La depuradora hacía que todo oliera como el retrete de un local de copas a las cuatro de la madrugada y estaba tratando de no respirar y de decidir si dos animales son una manada (siguiendo mi vieja máxima de que dos robos son una ola) cuando descubrí a otro caballo oteando en lo alto del monte. Subí por un sendero lleno de barro y allí estaban: media docena de animales que mascaban la hierba y me miraban con curiosidad. Uno de ellos se dirigió directamente hacia mí, como si me conociera, y me olisqueó. Le acaricié la testuz mientras llamaba al fotógrafo. 15 minutos más tarde, el profesional de la imagen estaba allí, resollando por el esfuerzo de la subida. Debió pisar toda la mierda de caballo que había esparcida por el prado mientras sacaba fotos desde todos los ángulos posibles. Yo estaba encantado conmigo mismo: por fin había conseguido una foto de la manada que podría ir en portada. Pero, al final, mi jefe se decidió por una de un grupo de personas con paraguas. Llovía en Galicia y con una noticia de ese calibre no podía competir.

Una semana después, volví a casi conseguirlo con otra fotografía sobre un caballo muy diferente. Hacía tiempo que había localizado una chabola donde traficaban y fumaban heroína, muy cerca de un centro comercial, oculto tras un cartel publicitario enorme donde se podía leer "Diversión a lo grande". La primera vez, la ironía me hizo reír un buen rato. Subí con cuidado los escalones de cemento que llevaban al galpón y me asomé por la ventana. Era un desastre: sucio, cubierto de papel de plata, restos de tabaco y envoltorios, mecheros y cuchillos. En el centro, un sofá cubierto de polvo con un hinchable rosa a modo de cojín. Parecía el lugar ideal donde pillar la hepatitis. O la lepra. Era precioso, lo más bonito que había visto en mucho tiempo, así que llamé al fotógrafo, pero antes de que llegara, alguien se movió por el interior y tuvimos que largarnos. Volvimos a intentarlo días después, pero siempre había alguien rondando por ahí, y no tuve suerte hasta que regresé un domingo.

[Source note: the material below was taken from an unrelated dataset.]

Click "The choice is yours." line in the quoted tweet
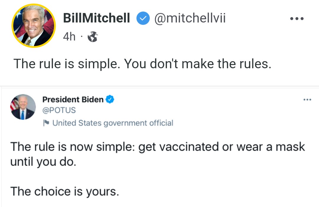 65,192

El lugar parecía desolado sin los coches de clientes del centro comercial aparcados en todas partes. De hecho, los únicos vehículos allí eran de los de mi fotógrafa (que se había vestido como para salir de marcha, con un vestido y botas) y el mío. Caminé hacia los escalones de cemento disimulando, como si paseara, y eché un vistazo a la entrada: nadie. Iba a hacerle un gesto a la fotógrafa para que se acercara cuando bajó por la carretera un Peugeot 205 negro con la palabra "Turbo" en la carrocería y dos tipos agitanados en su interior que se pusieron a tocar el claxon en cuanto nos vieron. No se detuvieron, pero tampoco dejaron de pitar hasta desaparecer. Entonces nos dimos cuenta de que creían que éramos policías y que trataban de advertir a sus amigos. Volví a mirar. No había nadie en esas escaleras. Las subí y me asomé al ventanuco. Nada. No había nadie. Quizá fuera porque los toxicómanos también van a comer a casa de sus padres los domingos, pero era nuestra oportunidad. La fotógrafa subió los escalones, pero resultó ser demasiado baja como para mirar por el ventanuco, así que tuve que sostenerla por la cintura mientras sacaba foto tras foto del interior cochambroso. Un par de fotos más del exterior y nos dimos a la fuga.

Más tarde, la fotógrafa me dijo que la roña del cristal había estropeado la foto, porque la hacía aparecer difuminada. Supongo que debía haber llevado cristasol pero en el fondo, me dio igual. La foto salió abriendo el periódico, en otro trepidante artículo alertando a la ciudadanía de la expansión imparable de la heroína en sus calles. Es posible que en esta ocasión la prensa exagerara, pero la publicidad no. Había sido diversión a lo grande.